Exercise prompt —
Each record that follows is to be duplicated exactly, though its pictures are not.

#### Source data ####

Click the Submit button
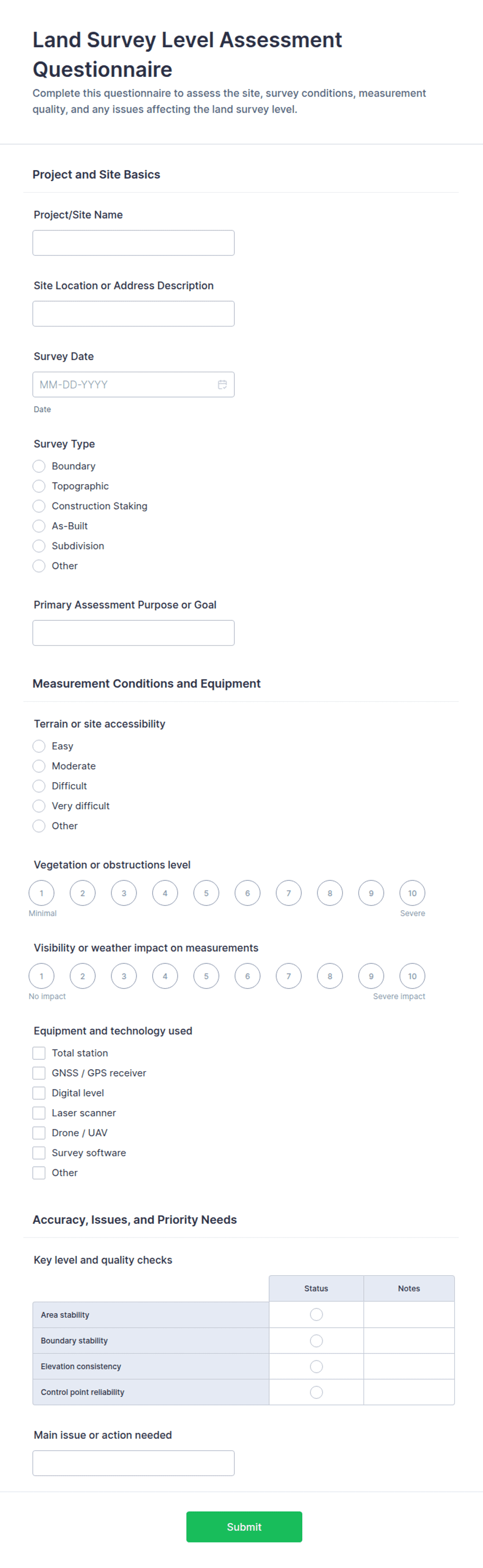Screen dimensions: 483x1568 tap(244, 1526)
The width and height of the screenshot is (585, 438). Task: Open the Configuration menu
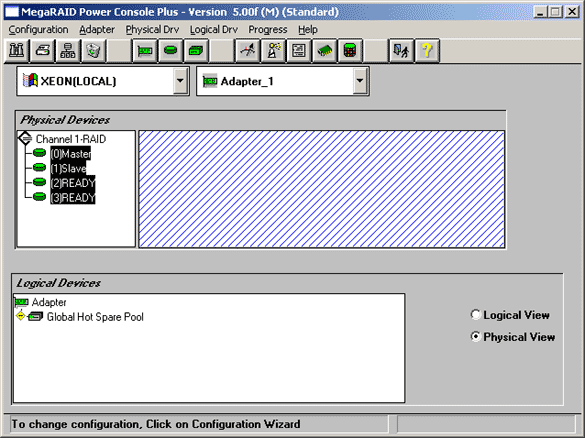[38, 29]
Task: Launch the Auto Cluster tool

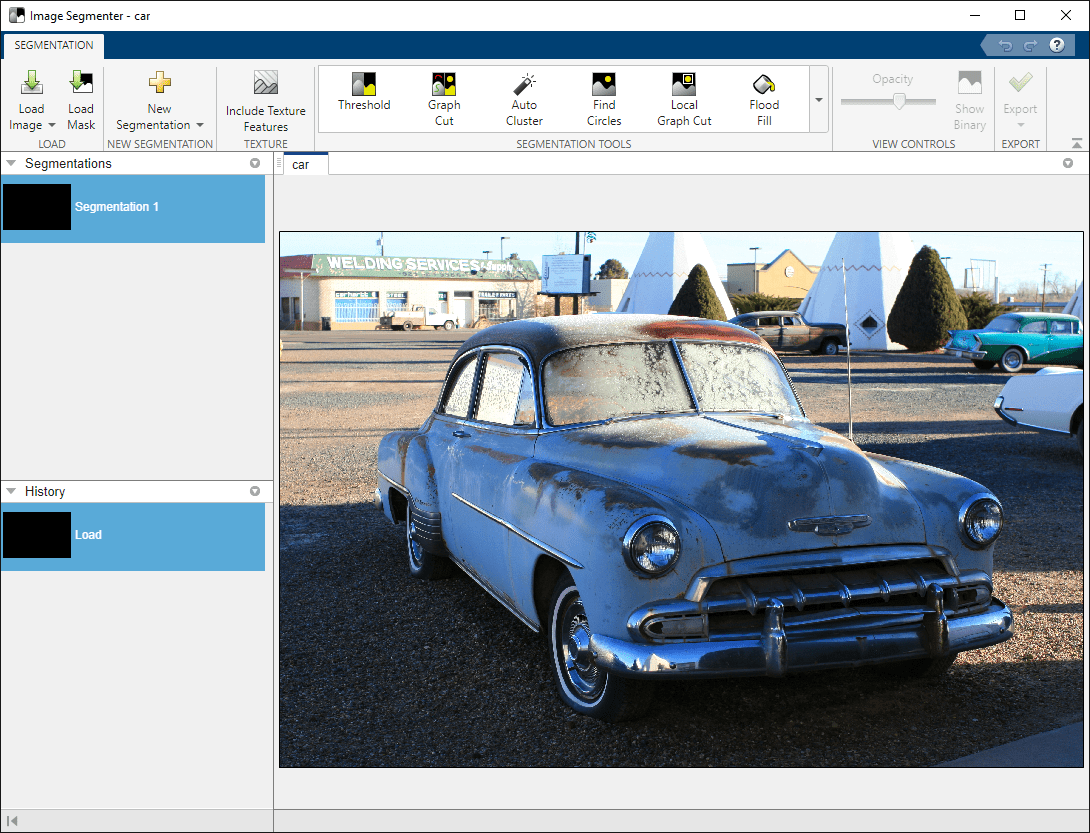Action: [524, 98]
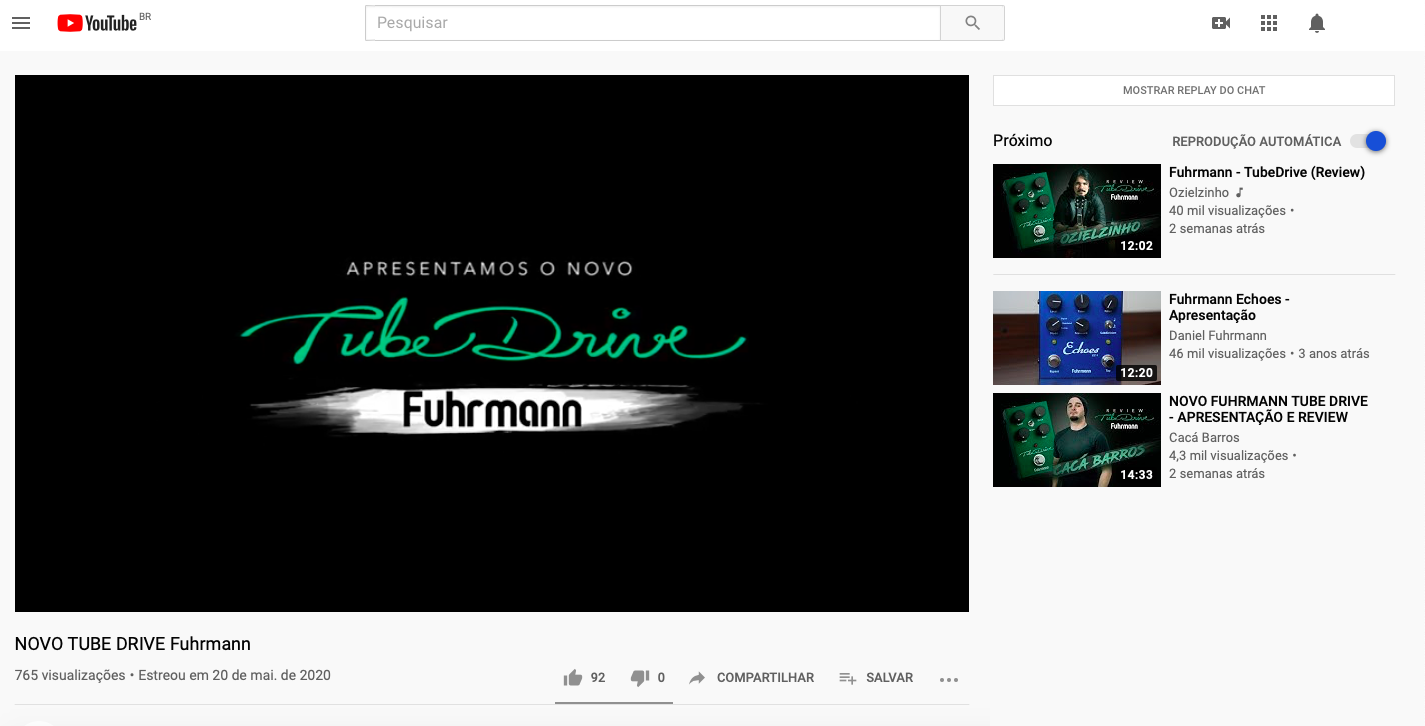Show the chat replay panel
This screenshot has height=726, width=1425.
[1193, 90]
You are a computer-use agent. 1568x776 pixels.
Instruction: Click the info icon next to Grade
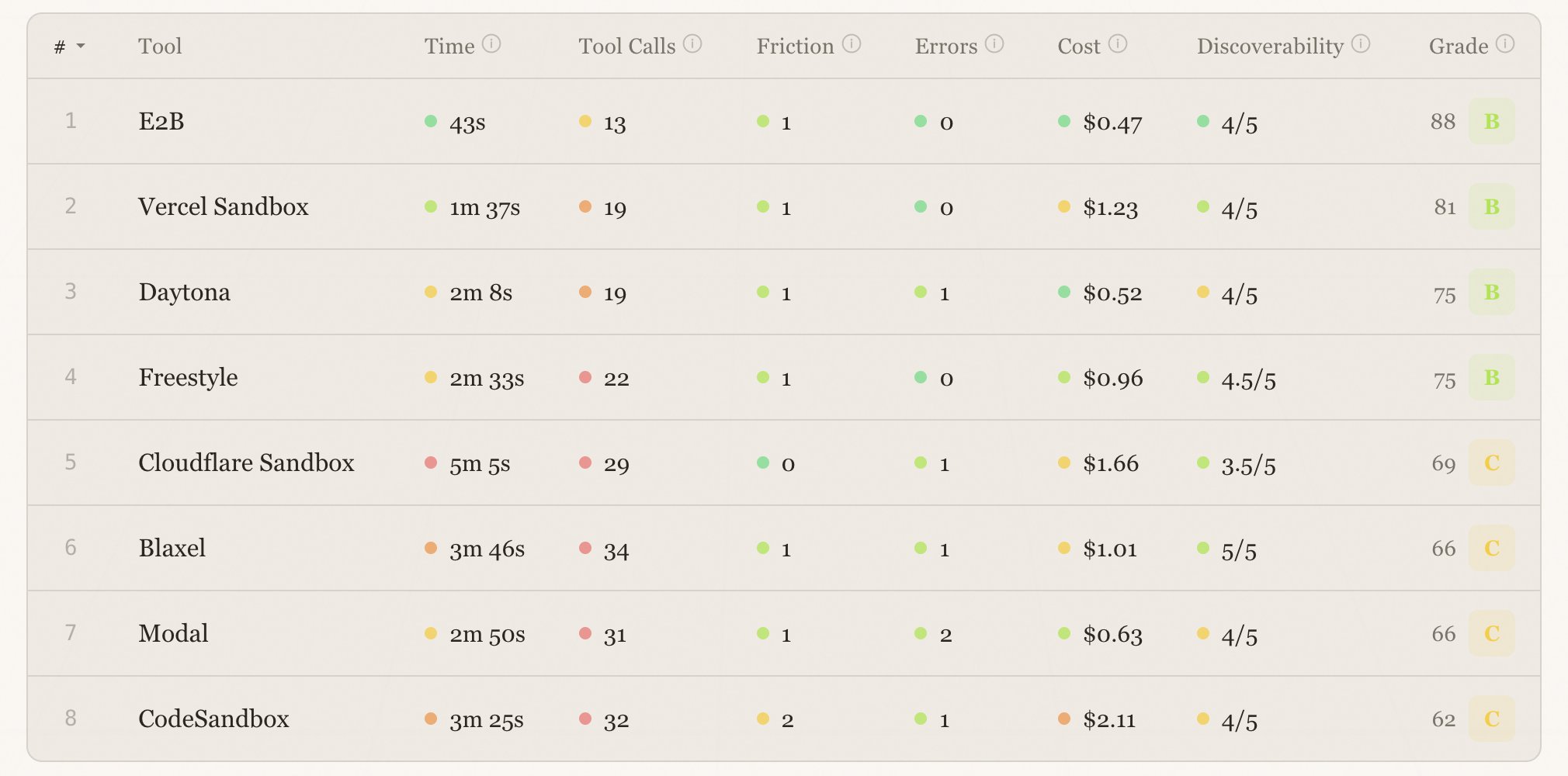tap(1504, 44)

####

Task output —
Click the Submit button
Screen dimensions: 483x1568 tap(244, 1526)
The width and height of the screenshot is (585, 438). Task: Open the Configuration menu
[38, 29]
Task: Launch the Auto Cluster tool

Action: [524, 98]
Show the chat replay panel
This screenshot has height=726, width=1425.
[1193, 90]
You are a computer-use agent. 1568x776 pixels.
Instruction: Click the info icon next to Grade
tap(1504, 44)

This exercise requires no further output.